Ma cosa significa essere un decisore pubblico in un mondo così complicato e spesso segnato da conflitti di interesse? Immaginiamo un arciere, con la sua freccia pronta a colpire il bersaglio: l’obiettivo, chiaramente, è il benessere della collettività. Tuttavia, cosa accade se l’arciere è spinto da forze esterne, da legami personali, da amicizie o da interessi privati? In questi casi, la freccia potrebbe benissimo finire fuori bersaglio, danneggiando chi non ha nulla a che fare con il conflitto in corso. Il conflitto di interessi, infatti, è una delle minacce più insidiose che mette in discussione la legittimità di qualsiasi scelta politica.
Nel panorama attuale, assistiamo a situazioni in cui i decisori pubblici sembrano più concentrati sul proprio tornaconto che sul perseguire un interesse pubblico. Le decisioni, anziché essere guidate dalla giustizia, dal bene comune, vengono spesso influenzate da logiche che non hanno nulla a che vedere con la politica sana.
Si moltiplicano i casi in cui si vede la politica come un’occasione per risolvere i propri interessi privati, per fare favori a conoscenti, per cementare alleanze che nulla hanno a che fare con il bene della collettività.
In questo scenario, diventa sempre più difficile distinguere chi agisce per il bene pubblico da chi, invece, usa il proprio ruolo per finalità personali. Ma la politica, o per meglio dire, la vera politica, non può essere ridotta a un gioco di potere. È un impegno continuo a favore della collettività, una chiamata a prendere decisioni che possono determinare il futuro di intere generazioni. Ecco perché, quando un decisore pubblico si astiene, è come se rinunciasse alla propria responsabilità, lasciando che altri, magari meno qualificati o meno motivati, decidano per lui.
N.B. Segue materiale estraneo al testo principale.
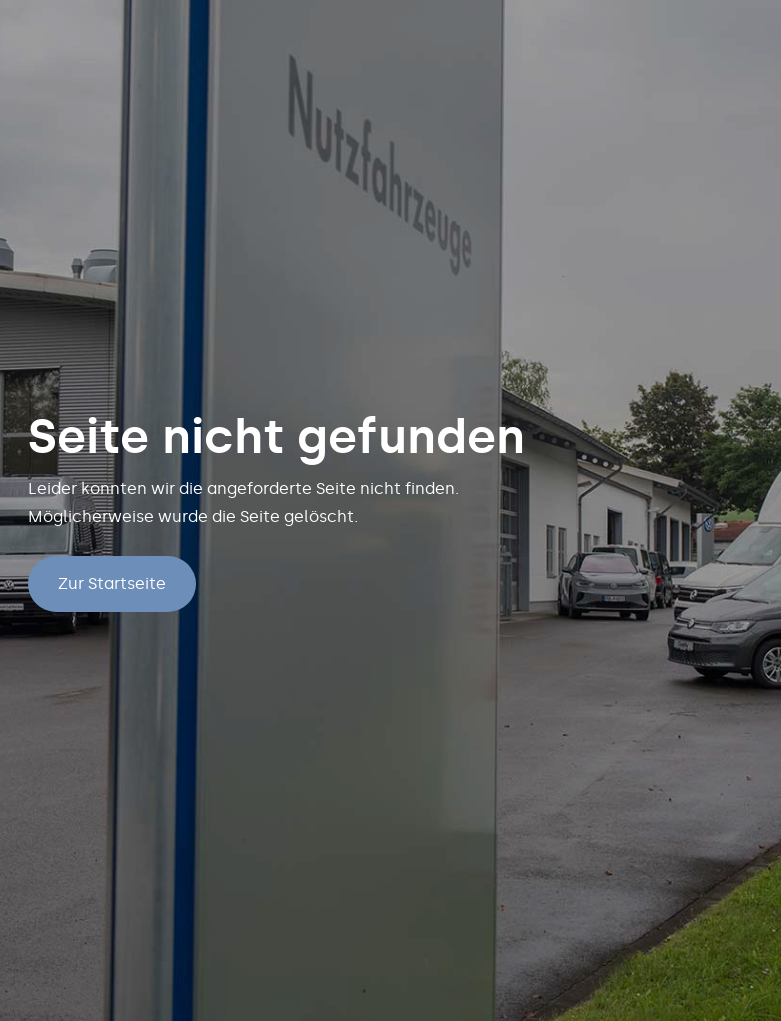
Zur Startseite (112, 583)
Il problema non è solo l’astensione in sé, ma il messaggio che essa manda: che la politica sia qualcosa di irrilevante, che si possa vivere senza fare scelte, che ci si possa sottrarre alle proprie responsabilità senza subire alcuna conseguenza. In un sistema politico sano, chi non decide, chi si sottrae, non può avere il lusso di restare in attesa, non può rimanere indifferente. L’indifferenza, la passività, sono il terreno fertile per l’incapacità e l’inefficienza.
Nonostante tutto, non possiamo e non dobbiamo perdere la speranza. Perché, anche in questo caos, c’è ancora chi si impegna, chi prende decisioni coraggiose, chi non ha paura di sbagliare, pur di provare a fare la cosa giusta. L’importante è che il nostro arciere, con il suo arco, impari a mirare e a scoccare la freccia nel posto giusto: il bersaglio del bene comune. Che la politica, pur nel suo marasma, riesca almeno una volta a centrare il bersaglio giusto, per il bene di tutti.
In questo teatro dell’assurdo, l’auspicio è che gli astensionisti comprendano che, oltre la comodità dell’indifferenza, esiste una responsabilità verso la comunità, un dovere verso la società, perché, alla fine, se si è scelto di essere in prima fila, è il momento di agire, di non restare fermi.